Records from a collection:
<<<<
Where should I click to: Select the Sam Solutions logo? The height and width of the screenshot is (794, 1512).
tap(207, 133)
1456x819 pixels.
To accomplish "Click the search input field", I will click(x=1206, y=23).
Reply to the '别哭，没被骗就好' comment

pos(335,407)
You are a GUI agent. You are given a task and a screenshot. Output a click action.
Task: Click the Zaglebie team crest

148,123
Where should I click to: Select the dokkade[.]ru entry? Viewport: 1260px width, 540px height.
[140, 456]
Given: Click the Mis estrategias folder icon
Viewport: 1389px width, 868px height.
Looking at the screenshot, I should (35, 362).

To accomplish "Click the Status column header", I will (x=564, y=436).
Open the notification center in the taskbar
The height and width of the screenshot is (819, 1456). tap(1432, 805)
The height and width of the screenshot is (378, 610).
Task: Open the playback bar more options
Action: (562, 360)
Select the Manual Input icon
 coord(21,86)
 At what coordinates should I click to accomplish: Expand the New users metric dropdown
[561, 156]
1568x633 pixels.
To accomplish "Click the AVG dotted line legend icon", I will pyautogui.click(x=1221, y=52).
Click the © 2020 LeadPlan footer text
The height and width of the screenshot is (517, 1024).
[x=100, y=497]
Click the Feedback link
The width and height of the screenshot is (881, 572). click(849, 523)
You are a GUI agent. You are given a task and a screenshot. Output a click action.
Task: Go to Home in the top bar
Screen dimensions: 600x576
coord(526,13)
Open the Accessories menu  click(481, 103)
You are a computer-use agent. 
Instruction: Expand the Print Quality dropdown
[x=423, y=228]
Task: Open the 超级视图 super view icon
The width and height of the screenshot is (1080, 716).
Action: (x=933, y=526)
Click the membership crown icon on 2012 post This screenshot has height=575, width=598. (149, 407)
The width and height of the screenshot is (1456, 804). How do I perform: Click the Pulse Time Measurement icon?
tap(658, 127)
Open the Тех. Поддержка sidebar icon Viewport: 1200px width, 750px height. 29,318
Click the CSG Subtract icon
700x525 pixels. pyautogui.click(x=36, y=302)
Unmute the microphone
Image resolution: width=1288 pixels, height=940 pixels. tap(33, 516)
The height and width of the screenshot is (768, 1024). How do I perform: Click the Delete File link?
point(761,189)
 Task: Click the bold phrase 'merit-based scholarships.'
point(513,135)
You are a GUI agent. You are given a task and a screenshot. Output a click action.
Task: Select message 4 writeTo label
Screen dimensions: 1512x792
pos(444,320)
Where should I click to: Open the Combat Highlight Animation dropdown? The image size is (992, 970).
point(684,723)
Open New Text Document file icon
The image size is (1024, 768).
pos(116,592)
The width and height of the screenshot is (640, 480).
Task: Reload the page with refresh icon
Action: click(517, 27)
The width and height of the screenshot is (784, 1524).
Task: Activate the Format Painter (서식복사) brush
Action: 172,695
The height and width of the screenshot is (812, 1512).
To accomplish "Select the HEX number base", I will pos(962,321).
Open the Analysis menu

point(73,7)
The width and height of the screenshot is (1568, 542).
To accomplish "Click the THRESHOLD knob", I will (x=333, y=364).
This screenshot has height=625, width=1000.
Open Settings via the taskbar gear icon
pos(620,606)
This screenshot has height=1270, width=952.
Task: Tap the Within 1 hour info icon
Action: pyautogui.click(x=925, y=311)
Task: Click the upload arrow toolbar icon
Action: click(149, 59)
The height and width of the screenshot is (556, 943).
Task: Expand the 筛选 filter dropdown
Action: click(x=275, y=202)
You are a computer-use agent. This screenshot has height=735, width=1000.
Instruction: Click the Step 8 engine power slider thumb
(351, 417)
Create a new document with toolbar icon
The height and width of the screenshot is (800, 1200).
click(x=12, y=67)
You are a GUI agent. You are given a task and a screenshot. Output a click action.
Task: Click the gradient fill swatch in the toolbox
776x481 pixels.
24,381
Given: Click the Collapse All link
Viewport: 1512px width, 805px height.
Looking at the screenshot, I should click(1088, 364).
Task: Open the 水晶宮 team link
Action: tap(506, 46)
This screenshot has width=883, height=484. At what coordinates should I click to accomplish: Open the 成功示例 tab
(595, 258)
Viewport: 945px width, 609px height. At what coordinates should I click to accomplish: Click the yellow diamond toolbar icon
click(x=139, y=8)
>>>>
● **Your task**: Each line above needs to be output again, exactly as shown.

● **Task output**:
Where should I click to: Select the Sam Solutions logo? The height and width of the screenshot is (794, 1512).
tap(207, 133)
1456x819 pixels.
To accomplish "Click the search input field", I will click(x=1206, y=23).
Reply to the '别哭，没被骗就好' comment

pos(335,407)
You are a GUI agent. You are given a task and a screenshot. Output a click action.
Task: Click the Zaglebie team crest

148,123
Where should I click to: Select the dokkade[.]ru entry? Viewport: 1260px width, 540px height.
[140, 456]
Given: Click the Mis estrategias folder icon
Viewport: 1389px width, 868px height.
Looking at the screenshot, I should (35, 362).

To accomplish "Click the Status column header", I will (x=564, y=436).
Open the notification center in the taskbar
The height and width of the screenshot is (819, 1456). tap(1432, 805)
The height and width of the screenshot is (378, 610).
Task: Open the playback bar more options
Action: (562, 360)
Select the Manual Input icon
 coord(21,86)
 At what coordinates should I click to accomplish: Expand the New users metric dropdown
[561, 156]
1568x633 pixels.
To accomplish "Click the AVG dotted line legend icon", I will pyautogui.click(x=1221, y=52).
Click the © 2020 LeadPlan footer text
The height and width of the screenshot is (517, 1024).
[x=100, y=497]
Click the Feedback link
The width and height of the screenshot is (881, 572). click(849, 523)
You are a GUI agent. You are given a task and a screenshot. Output a click action.
Task: Go to Home in the top bar
Screen dimensions: 600x576
coord(526,13)
Open the Accessories menu  click(481, 103)
You are a computer-use agent. 
Instruction: Expand the Print Quality dropdown
[x=423, y=228]
Task: Open the 超级视图 super view icon
The width and height of the screenshot is (1080, 716).
Action: (x=933, y=526)
Click the membership crown icon on 2012 post This screenshot has height=575, width=598. (149, 407)
The width and height of the screenshot is (1456, 804). How do I perform: Click the Pulse Time Measurement icon?
tap(658, 127)
Open the Тех. Поддержка sidebar icon Viewport: 1200px width, 750px height. 29,318
Click the CSG Subtract icon
700x525 pixels. pyautogui.click(x=36, y=302)
Unmute the microphone
Image resolution: width=1288 pixels, height=940 pixels. tap(33, 516)
The height and width of the screenshot is (768, 1024). How do I perform: Click the Delete File link?
point(761,189)
 Task: Click the bold phrase 'merit-based scholarships.'
point(513,135)
You are a GUI agent. You are given a task and a screenshot. Output a click action.
Task: Select message 4 writeTo label
Screen dimensions: 1512x792
pos(444,320)
Where should I click to: Open the Combat Highlight Animation dropdown? The image size is (992, 970).
point(684,723)
Open New Text Document file icon
The image size is (1024, 768).
pos(116,592)
The width and height of the screenshot is (640, 480).
Task: Reload the page with refresh icon
Action: click(517, 27)
The width and height of the screenshot is (784, 1524).
Task: Activate the Format Painter (서식복사) brush
Action: 172,695
The height and width of the screenshot is (812, 1512).
To accomplish "Select the HEX number base", I will pos(962,321).
Open the Analysis menu

point(73,7)
The width and height of the screenshot is (1568, 542).
To accomplish "Click the THRESHOLD knob", I will (x=333, y=364).
This screenshot has height=625, width=1000.
Open Settings via the taskbar gear icon
pos(620,606)
This screenshot has height=1270, width=952.
Task: Tap the Within 1 hour info icon
Action: pyautogui.click(x=925, y=311)
Task: Click the upload arrow toolbar icon
Action: click(149, 59)
The height and width of the screenshot is (556, 943).
Task: Expand the 筛选 filter dropdown
Action: click(x=275, y=202)
You are a computer-use agent. This screenshot has height=735, width=1000.
Instruction: Click the Step 8 engine power slider thumb
(351, 417)
Create a new document with toolbar icon
The height and width of the screenshot is (800, 1200).
click(x=12, y=67)
You are a GUI agent. You are given a task and a screenshot. Output a click action.
Task: Click the gradient fill swatch in the toolbox
776x481 pixels.
24,381
Given: Click the Collapse All link
Viewport: 1512px width, 805px height.
Looking at the screenshot, I should click(1088, 364).
Task: Open the 水晶宮 team link
Action: tap(506, 46)
This screenshot has width=883, height=484. At what coordinates should I click to accomplish: Open the 成功示例 tab
(595, 258)
Viewport: 945px width, 609px height. At what coordinates should I click to accomplish: Click the yellow diamond toolbar icon
click(x=139, y=8)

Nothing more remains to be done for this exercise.